Standard & Poor’s cut its rating on four Egyptian banks on Tuesday, saying they held a large amount of government debt and faced significant risk as the government’s likelihood of meeting fiscal targets deteriorates.
The move follows a downgrade of Egypt’s foreign and domestic long-term rating to ‘CCC+’ and foreign and local short-term rating to ‘C’ on Thursday.
“We think Egypt is currently vulnerable and dependent upon favorable political and economic developments to service its debt obligations,” S&P said in an emailed statement.

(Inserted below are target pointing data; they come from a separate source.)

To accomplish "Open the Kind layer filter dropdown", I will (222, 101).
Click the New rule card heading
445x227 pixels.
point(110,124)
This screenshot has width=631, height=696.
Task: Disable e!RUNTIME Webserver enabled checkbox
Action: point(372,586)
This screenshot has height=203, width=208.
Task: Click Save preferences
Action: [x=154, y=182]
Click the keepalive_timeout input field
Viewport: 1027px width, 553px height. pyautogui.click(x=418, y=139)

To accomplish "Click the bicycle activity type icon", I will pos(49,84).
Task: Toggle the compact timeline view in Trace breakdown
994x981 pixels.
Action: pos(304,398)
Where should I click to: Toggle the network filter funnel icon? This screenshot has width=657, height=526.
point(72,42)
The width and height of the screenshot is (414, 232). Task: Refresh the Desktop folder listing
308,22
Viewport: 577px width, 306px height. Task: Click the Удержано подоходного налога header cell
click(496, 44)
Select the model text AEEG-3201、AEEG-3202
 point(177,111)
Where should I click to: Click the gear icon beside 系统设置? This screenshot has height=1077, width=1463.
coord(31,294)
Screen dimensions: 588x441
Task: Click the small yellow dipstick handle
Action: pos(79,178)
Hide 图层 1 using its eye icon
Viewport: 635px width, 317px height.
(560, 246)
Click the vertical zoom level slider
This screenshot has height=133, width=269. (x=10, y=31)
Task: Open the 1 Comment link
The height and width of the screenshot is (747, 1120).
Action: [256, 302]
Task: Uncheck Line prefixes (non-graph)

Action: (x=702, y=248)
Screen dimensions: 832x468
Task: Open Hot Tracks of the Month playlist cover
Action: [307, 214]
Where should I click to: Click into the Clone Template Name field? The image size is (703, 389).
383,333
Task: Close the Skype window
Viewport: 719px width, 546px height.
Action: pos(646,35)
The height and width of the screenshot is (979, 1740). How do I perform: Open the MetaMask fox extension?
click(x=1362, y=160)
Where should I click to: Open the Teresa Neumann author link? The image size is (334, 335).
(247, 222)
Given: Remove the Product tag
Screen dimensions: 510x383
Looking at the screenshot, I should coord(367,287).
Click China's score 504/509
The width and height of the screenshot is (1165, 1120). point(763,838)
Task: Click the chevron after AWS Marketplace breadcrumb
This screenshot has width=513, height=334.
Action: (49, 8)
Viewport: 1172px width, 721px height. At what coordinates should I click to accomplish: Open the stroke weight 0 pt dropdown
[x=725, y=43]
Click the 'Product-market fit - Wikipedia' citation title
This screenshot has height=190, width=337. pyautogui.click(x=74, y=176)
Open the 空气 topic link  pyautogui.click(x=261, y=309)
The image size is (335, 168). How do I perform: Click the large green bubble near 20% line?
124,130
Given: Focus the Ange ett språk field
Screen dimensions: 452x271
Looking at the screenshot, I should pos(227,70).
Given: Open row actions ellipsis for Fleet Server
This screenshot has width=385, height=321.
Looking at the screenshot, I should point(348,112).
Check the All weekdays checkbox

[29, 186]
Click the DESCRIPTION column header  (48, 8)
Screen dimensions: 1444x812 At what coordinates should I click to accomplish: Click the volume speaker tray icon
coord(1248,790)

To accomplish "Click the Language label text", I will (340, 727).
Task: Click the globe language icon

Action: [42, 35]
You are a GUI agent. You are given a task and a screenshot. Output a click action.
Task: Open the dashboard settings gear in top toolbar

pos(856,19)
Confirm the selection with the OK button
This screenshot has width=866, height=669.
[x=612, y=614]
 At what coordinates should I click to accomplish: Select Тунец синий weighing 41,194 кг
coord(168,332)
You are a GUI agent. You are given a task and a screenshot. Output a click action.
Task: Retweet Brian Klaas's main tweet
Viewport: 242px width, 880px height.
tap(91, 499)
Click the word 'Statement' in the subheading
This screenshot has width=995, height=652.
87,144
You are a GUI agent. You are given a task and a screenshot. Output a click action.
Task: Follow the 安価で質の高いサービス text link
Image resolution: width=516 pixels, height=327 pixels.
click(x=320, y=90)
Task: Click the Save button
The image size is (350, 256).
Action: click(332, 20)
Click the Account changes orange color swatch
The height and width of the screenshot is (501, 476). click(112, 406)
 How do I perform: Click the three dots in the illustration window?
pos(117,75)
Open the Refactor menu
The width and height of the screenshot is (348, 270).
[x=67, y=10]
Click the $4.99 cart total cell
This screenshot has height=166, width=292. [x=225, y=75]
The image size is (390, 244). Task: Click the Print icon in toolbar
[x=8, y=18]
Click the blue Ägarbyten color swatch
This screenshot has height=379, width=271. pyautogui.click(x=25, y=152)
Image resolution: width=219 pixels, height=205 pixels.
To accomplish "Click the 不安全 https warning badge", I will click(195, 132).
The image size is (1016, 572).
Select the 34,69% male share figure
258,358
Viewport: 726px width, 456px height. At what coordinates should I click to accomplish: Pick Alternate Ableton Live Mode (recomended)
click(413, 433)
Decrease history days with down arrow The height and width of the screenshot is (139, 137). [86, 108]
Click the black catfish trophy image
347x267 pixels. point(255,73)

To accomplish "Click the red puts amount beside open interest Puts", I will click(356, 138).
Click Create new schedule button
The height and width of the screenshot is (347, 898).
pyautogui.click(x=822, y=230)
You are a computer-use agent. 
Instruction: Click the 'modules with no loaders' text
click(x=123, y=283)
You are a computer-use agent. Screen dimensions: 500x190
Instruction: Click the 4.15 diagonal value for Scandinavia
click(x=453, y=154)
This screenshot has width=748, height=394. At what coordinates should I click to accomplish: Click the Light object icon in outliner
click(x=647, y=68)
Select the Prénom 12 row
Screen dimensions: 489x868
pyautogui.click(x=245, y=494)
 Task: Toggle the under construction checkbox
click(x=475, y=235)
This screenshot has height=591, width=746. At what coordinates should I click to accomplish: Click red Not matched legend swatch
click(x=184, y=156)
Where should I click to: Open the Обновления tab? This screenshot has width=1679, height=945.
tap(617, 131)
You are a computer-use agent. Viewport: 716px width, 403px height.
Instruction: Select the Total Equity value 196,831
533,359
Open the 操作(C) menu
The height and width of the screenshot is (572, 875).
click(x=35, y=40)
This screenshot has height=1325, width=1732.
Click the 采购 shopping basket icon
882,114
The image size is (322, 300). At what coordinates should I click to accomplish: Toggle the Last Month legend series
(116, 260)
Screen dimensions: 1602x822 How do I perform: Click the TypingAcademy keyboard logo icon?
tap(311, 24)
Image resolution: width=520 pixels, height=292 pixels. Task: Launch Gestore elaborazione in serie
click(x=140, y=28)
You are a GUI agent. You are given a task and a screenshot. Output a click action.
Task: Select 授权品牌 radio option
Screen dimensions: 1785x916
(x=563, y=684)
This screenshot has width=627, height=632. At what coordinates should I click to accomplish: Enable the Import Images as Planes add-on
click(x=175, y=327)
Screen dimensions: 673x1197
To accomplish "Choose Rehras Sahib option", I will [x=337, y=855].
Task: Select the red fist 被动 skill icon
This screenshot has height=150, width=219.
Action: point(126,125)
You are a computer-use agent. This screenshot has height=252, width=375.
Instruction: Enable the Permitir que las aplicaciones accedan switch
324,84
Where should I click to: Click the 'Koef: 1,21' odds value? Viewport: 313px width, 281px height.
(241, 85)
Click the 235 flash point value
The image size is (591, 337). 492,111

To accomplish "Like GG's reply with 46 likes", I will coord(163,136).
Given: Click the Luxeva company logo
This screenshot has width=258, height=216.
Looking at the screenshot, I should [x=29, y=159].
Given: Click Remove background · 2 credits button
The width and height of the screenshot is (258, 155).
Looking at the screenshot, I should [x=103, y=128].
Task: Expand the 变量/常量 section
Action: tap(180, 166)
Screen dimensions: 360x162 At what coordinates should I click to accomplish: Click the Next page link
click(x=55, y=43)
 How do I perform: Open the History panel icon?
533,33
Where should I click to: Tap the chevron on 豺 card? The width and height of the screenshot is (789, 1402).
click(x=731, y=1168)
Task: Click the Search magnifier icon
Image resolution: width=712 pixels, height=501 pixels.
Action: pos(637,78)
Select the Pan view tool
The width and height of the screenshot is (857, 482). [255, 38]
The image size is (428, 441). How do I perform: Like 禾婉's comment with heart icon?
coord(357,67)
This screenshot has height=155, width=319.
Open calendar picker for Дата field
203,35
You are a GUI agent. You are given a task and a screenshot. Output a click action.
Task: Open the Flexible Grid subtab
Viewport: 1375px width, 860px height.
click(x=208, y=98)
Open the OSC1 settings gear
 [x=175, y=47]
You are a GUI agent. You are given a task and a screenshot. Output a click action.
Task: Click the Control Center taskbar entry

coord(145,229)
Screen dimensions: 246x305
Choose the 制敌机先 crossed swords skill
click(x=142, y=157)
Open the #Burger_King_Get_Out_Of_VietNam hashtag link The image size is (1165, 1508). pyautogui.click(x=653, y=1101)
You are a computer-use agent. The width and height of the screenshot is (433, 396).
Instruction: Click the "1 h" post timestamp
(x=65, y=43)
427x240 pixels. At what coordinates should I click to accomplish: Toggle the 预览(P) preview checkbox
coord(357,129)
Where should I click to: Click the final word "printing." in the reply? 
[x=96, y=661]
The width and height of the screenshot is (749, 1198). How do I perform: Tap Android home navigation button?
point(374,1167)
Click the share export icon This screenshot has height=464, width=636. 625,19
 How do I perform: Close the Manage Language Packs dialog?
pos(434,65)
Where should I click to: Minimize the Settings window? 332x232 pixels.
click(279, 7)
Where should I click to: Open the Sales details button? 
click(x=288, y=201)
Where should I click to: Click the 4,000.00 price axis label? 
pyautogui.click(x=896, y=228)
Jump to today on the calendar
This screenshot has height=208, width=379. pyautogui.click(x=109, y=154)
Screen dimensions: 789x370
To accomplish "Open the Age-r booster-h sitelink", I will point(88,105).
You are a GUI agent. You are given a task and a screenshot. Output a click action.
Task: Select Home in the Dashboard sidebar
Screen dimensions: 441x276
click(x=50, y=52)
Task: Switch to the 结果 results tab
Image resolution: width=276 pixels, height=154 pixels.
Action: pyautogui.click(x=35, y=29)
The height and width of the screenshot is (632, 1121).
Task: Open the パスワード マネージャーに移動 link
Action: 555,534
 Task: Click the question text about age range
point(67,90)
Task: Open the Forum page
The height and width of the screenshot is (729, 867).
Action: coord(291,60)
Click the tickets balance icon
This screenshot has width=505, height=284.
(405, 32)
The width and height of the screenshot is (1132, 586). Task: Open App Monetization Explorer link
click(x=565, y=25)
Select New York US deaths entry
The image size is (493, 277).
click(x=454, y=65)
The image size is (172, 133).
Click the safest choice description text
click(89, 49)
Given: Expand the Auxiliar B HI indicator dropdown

It cut its long-term counterparty credit rating on The National Bank of Egypt (NEB), Banque Misr (BM) and Commercial International Bank Egypt (CIB) to ‘CCC+’ from ‘B-‘ and affirmed the short-term counterparty credit rating on the banks at ‘C’.
It also said it lowered its unsolicited public information rating on National Societe Generale Bank (NSGB) to ‘CCCpi’ from ‘Bpi’.
Egypt has been in crisis since a popular uprising ousted Hosni Mubarak in early 2011, and has run through more than $20 billion in reserves, borrowed billions more from abroad and delayed payments to oil companies to support its currency.
“In our view, NBE, BM, CIB, and NSGB face significant sovereign risk because they hold a high amount of government debt compared with their equity base and earnings capacity,” the statement said.
Egypt is seeking a $4.8 billion loan from the International Monetary Fund to support its economy.